Show every line below where "computer" appears.

---------- PROVIDED DATA

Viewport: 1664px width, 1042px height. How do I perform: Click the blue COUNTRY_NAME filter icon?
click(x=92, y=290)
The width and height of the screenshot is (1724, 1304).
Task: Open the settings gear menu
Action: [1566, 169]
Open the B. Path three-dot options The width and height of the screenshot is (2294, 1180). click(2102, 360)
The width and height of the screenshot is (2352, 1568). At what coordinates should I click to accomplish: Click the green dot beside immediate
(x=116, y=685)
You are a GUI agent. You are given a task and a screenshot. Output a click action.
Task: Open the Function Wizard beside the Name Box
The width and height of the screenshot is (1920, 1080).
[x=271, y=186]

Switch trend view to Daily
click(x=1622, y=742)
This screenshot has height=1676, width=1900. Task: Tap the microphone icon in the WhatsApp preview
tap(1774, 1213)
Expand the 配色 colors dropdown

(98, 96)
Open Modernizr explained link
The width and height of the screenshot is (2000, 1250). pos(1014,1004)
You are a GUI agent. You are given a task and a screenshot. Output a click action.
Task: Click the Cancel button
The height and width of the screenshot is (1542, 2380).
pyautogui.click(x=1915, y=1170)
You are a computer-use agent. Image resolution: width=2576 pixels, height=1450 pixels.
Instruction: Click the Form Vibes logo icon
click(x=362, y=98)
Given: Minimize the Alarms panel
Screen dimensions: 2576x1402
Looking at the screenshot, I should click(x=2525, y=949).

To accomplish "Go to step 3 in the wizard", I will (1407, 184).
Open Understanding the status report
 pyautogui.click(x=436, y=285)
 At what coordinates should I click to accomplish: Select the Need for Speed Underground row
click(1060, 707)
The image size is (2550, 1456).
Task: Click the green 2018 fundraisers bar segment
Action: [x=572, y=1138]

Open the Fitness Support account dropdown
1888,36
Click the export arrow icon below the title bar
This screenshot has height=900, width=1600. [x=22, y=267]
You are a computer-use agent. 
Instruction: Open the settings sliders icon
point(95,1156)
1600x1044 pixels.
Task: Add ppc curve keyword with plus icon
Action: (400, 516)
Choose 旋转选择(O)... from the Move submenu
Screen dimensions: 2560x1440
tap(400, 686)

--------------------

▶ RESULT FOR THIS EXERCISE
You are a computer-use agent. Image resolution: width=2576 pixels, height=1450 pixels.
You are a computer-use agent. 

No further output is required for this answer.